7. The Fault in Our Stars
If you read the blurb about this book, you might not be quite so tempted to pick it up. It’s about two young cancer patients who fall in love. But, this is very a la Romeo and Juliet. The story, while wrought with sadness, is about two young lovers and their perspective on life. This book has gotten rave reviews the world over. It’s not often you have so many people shouting the praises of a book about teenage cancer patients without a byline resembling “it’s so sad, I mean, it’s good though.” No, instead you’ll hear how wonderfully written this book was. It topped the YA fiction category for the Goodreads Choice awards, and for once, it seems like the literary critics were right along with the readers in saying that this book is
6. Beautiful Ruins
Set during the filming of Elizabeth Taylor’s Cleopatra, this book is the foray into the Greek isle and imaginary towns. It’s managed to garnish so much attention because of the wealth of the adventure. In
this, you enter others’ lives and become a part of their beautiful adventure. While Jess Walters has a number of accolades to set beside his name, this is certainly his best-selling.
5. The Orchardist
I was really happy to see this book do well. Here on the literary side of the writing world, you can’t get very far unless you have an MFA, Masters of Fine Arts. But, even an MFA doesn’t necessarily guarantee you gainful employment or anything of the like. It’s just ups your chances a bit. So, when Amanda Coplin writes a bestselling literary fiction, it kind of makes me swell with joy. See, this isn’t the kind of woman who had it easy. She worked shelving books for someone she knew. She even worked for a stint at Barnes and Noble. This was a true, loved-the-art-of-writing kind of woman who took her passion and made it into something noteworthy. As a debut novel for her, this could not have gone over any better. The novel itself has been heralded as the best historical fiction of the year. And don’t get all worried, this has nothing to do with kings and queens. This takes place in the rural country of the Northwest, US… and it manages to hold everyone’s attention.

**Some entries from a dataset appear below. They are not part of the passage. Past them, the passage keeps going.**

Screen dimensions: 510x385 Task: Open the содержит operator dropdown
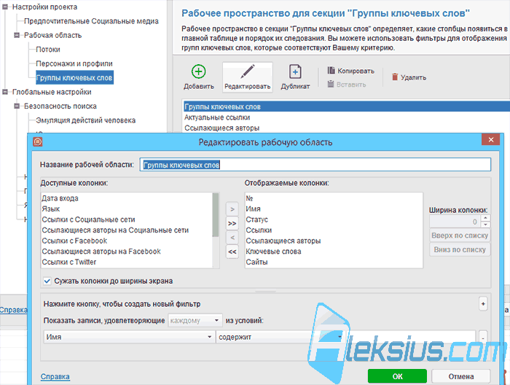click(280, 337)
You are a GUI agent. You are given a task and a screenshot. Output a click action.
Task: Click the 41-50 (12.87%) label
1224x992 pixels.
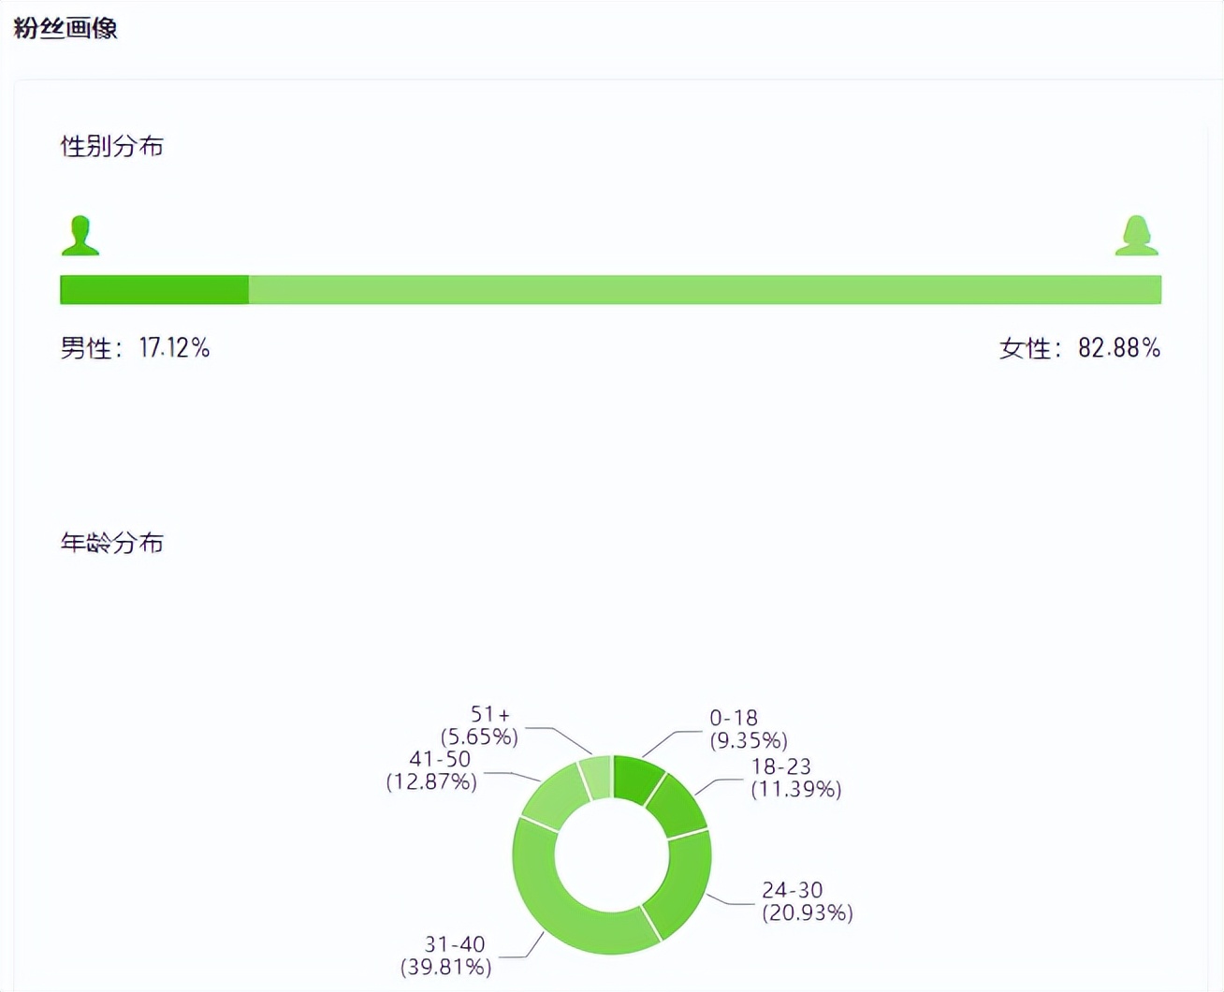pyautogui.click(x=432, y=770)
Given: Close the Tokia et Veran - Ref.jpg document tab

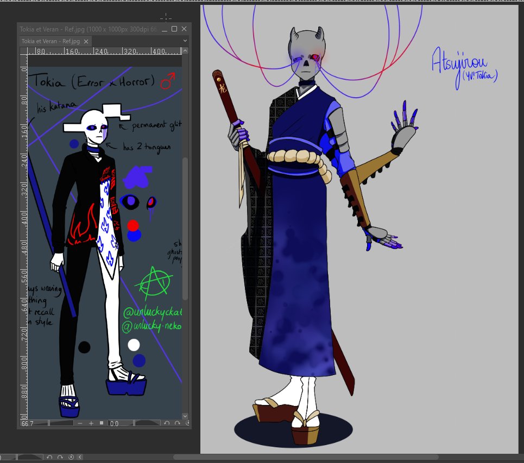Looking at the screenshot, I should [85, 41].
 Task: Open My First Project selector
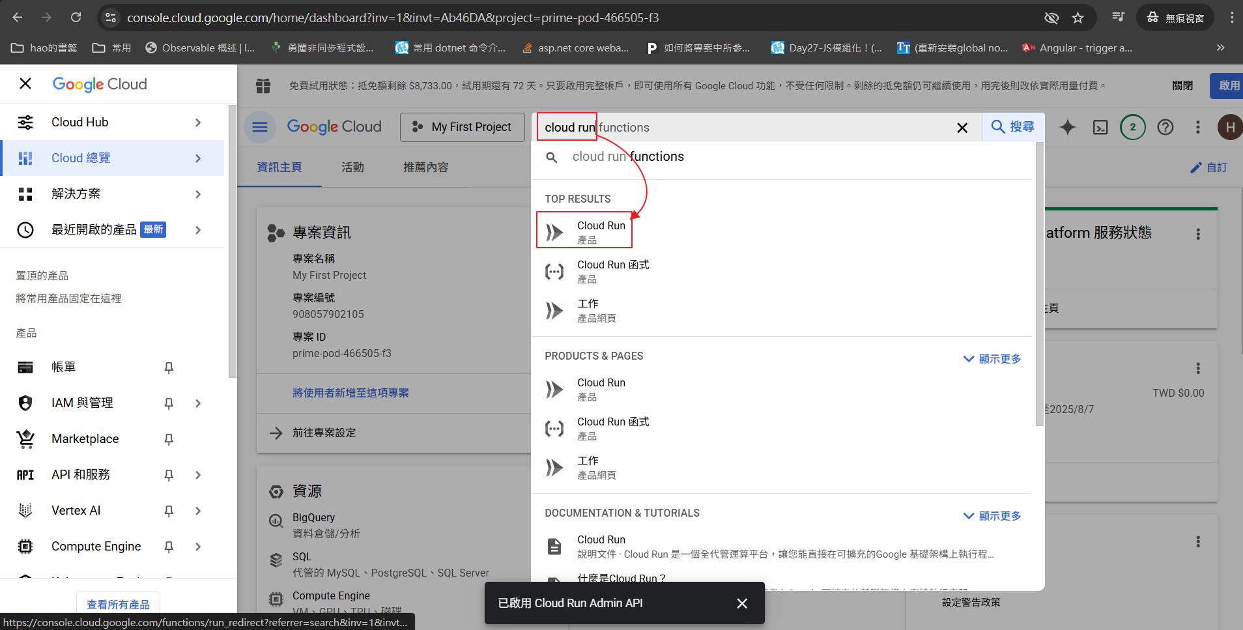pos(463,127)
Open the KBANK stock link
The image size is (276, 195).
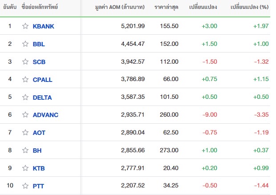[43, 26]
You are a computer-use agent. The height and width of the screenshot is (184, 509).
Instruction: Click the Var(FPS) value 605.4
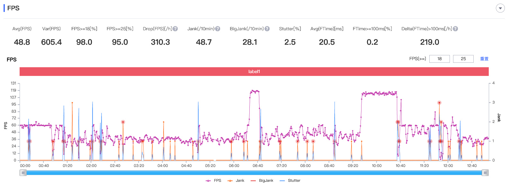(51, 42)
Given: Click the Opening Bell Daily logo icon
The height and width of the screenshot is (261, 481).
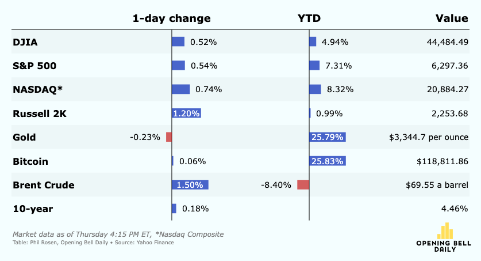Looking at the screenshot, I should point(445,230).
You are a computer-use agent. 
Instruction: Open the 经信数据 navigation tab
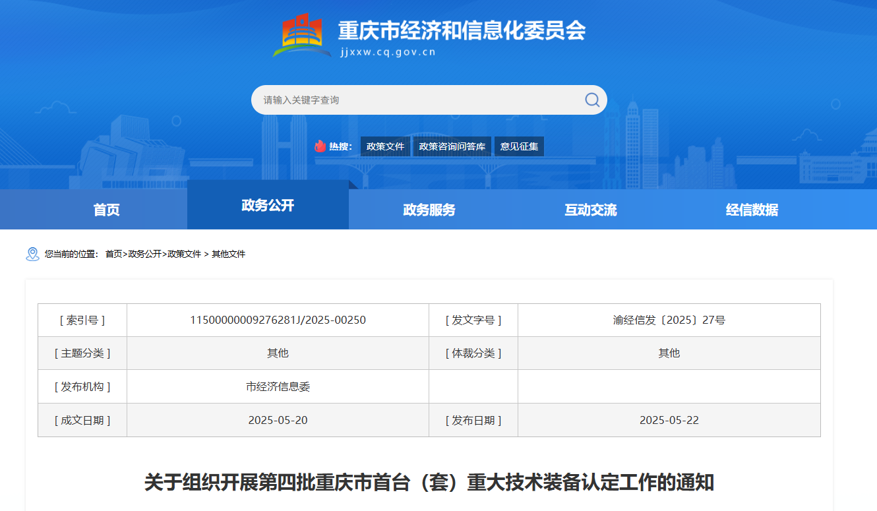(x=752, y=210)

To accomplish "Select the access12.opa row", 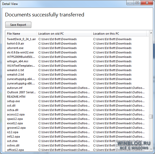I will tap(77, 114).
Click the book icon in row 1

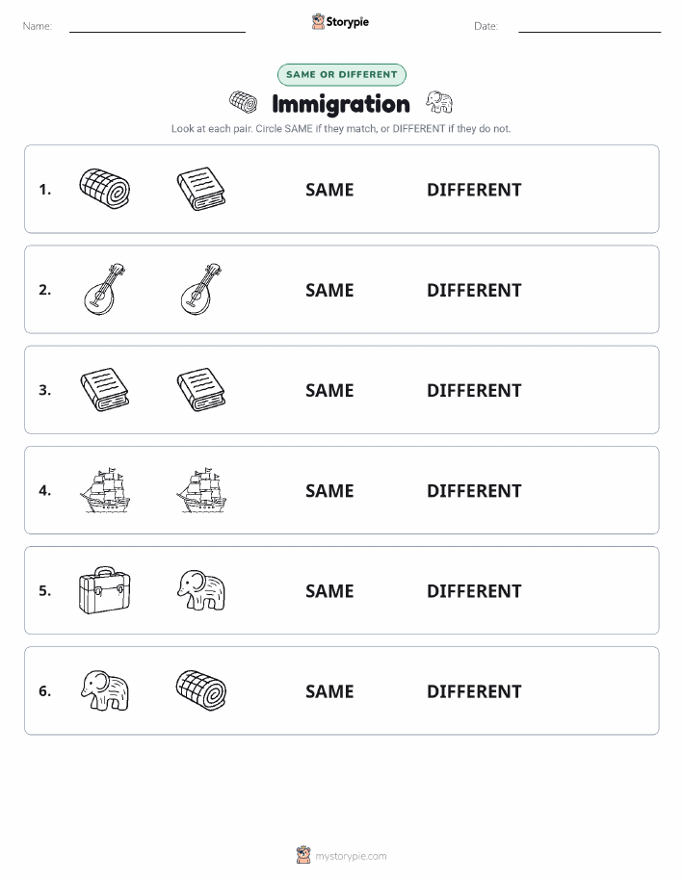click(201, 189)
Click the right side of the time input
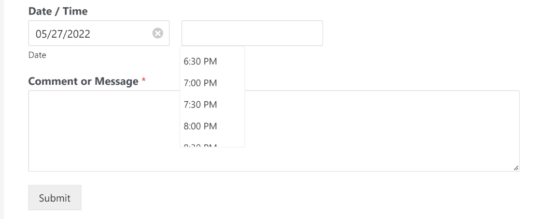The width and height of the screenshot is (539, 219). 302,33
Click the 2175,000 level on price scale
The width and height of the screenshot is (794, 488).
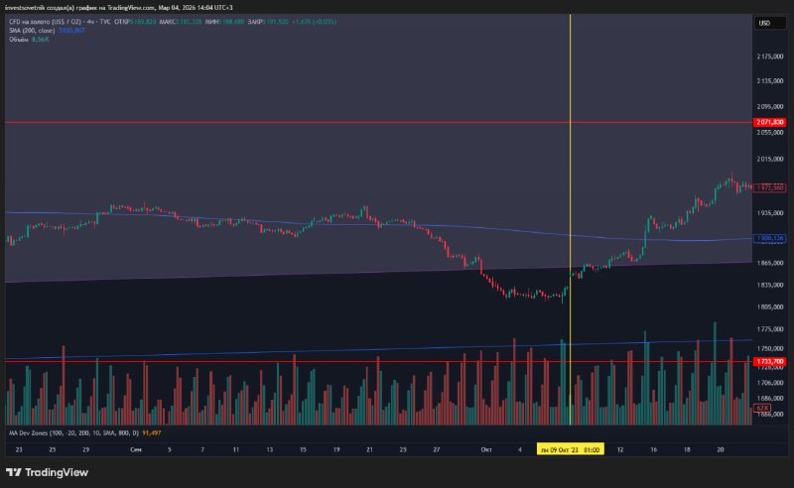click(x=770, y=56)
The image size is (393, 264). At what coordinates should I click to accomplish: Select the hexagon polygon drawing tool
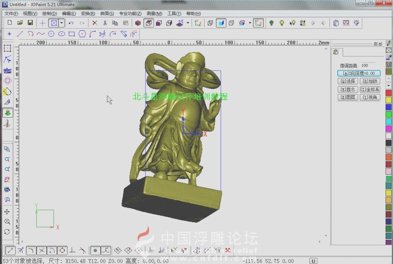click(82, 34)
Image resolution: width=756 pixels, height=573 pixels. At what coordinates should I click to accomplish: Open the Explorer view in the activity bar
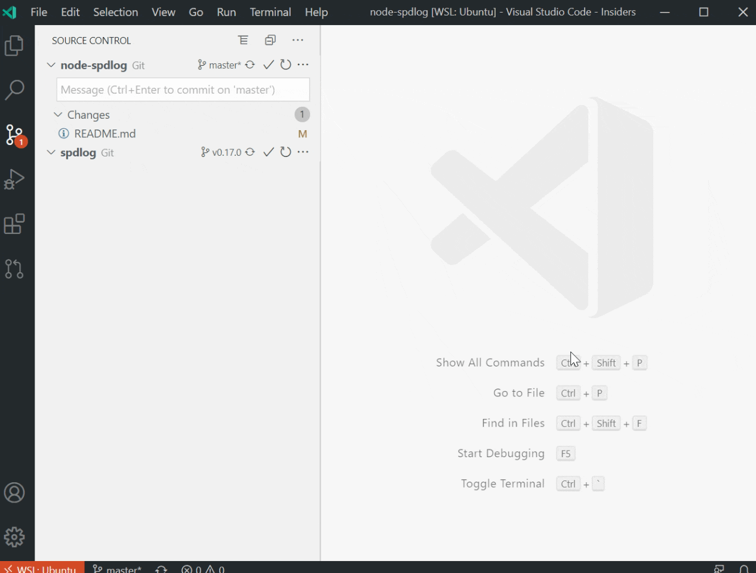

That, to me, is quite a feat.
4. Fifty Shades Freed
Like I said, this list is not about the best written book or even the most enjoyable book. This is about books that made waves. Fifty Shades of Grey hadn’t hit my little circle of non-internet/writer friends
until about the time that the third book was releasing. Still, it was a poorly written book that went on to top best seller lists from Amazon to Barnes & Noble to The NYT Lists. It’s rather scary to think that something written so poorly can garnish so much attention and money. I guess it’s true what they say…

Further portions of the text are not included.